Updated with fix to quote attribution
RIVERS -- Up to 300 paddlers advocated removal of the lower four dams on the Snake River on Saturday with a peaceful Free the Snake protest that staged near Lower Granite Dam.
The conservationists converged on the lower Snake to protest what they call four "do-nothing dams that consume taxpayer dollars while inflicting an extreme toll on Idaho’s endangered salmon," according to Idaho Rivers United, one of the groups involved.
The U.S. Army Corps of Engineers has a different view point, which is posted below.
The Free the Snake Flotilla protesters contend the dams cause costly harm to Snake River salmon and steelhead. They say the relatively little power generated by the dams doesn't cover the losses to fisheries and the outfitting that could be done on the river if it were returned to free-flowing condition.
The barging industry is heavily subsidized and could be replaced by rail, they say, adding that the energy produced by the dams could be made up by green alternatives.
Save Our wild Salmon, another group involved in the protest, says it is committed to working with farmers and others to further support the shift to rail and other transportation that is already occurring.
"We look forward to working with other stakeholders to bring back the tremendous fish and wildlife habitat, recreational opportunities, orchards, free-flowing waterfront (instead of the Lewiston levies) and other values now lost under stagnant reservoirs," said Sam Mace, SOS spokeswoman in Spokane.
Participants in the flotilla gathered at Wawawai Landing on the north bank of Lower Granite Lake, the farthest upstream of the four lower Snake River reservoirs and 3 miles from Lower Granite Dam. The flotilla headed toward Lower Granite Dam where the main rally in support of a free-flowing lower Snake River was held before paddling back.
Meanwhile, here's a statement from Lt. Col. Tim Vail, Commander of the U.S. Army Corps of Engineers, Walla Walla District, who contends that Snake River dams provide outstanding value.
We've heard a lot of discussion about the Corps' four dams on the lower Snake River. I'd like to take a few minutes and tell you why they provide outstanding value to the Nation.
The four lower Snake River dams provide a great return on investment. These dams cost $62 million per year to operate, an investment that generates more than $200 million per year of clean, renewable electricity, enough to power 675,000 residences.
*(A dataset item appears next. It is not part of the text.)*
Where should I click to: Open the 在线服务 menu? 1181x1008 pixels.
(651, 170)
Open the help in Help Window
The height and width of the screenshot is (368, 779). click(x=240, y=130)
This investment also provides a marine transportation corridor that helps move 3.5 million tons of cargo, worth $1.5 billion a year, to regional markets, which improves the region's economic competitiveness. And this investment provides recreation facilities that host 2.8 million visitors per year. These four dams also benefit the environment by allowing us to avoid the 7,300 kilotons of carbon dioxide pollution that a coal-fired power plant would emit to generate the same amount of electrical power.
Snake River dams also are able to meet peak power loads using turbines that can be adjusted in seconds. The flexibility of hydropower dams makes it possible to integrate highly-variable wind energy into the power grid. When the wind speed changes, some power source has to be immediately ready to add or reduce power to keep the grid stable; hydropower provides that capability. Coal and nuclear power plants require hours for their power output to be adjusted.
As for our fish recovery efforts, the lower Snake River dams are equipped with the most advanced fish passage systems in the world and our fish program is one of the largest fish conservation efforts in the Nation. Fish passage systems like spillway weirs are in place on all our Snake River dams. Survival rates for juvenile fish through spillway weirs range from 95-100%. The investments in fish recovery are paying dividends. Last year brought some of the highest Fall Chinook, Coho and Sockeye salmon returns to the Lower Snake River since Snake River dam construction began in 1962. Corps scientists and engineers team with our many partners to prove dams and fish can co-exist.
This year hot weather and drought conditions presented challenges to fish passage and survival. However, working with numerous regional partners to maximize fish survival we still observed the 3rd highest fall Chinook salmon returns over Lower Granite Dam and the 10th highest Snake River Sockeye salmon return since the dam was constructed. Conditions were unfavorable throughout the Pacific Northwest, but in the Lower Snake River fish managers were able to improve conditions by modifying spill patterns and by releasing cool water from Dworshak Reservoir to moderate temperatures affecting fish in the lower Snake River.
As we face future challenges with optimizing fish recovery, ensuring the efficient flow of goods through the Snake River navigation channel and providing low cost energy, I am confident that, with the support of the American people, we will continue to ensure the Snake River dams provide outstanding value to the Nation.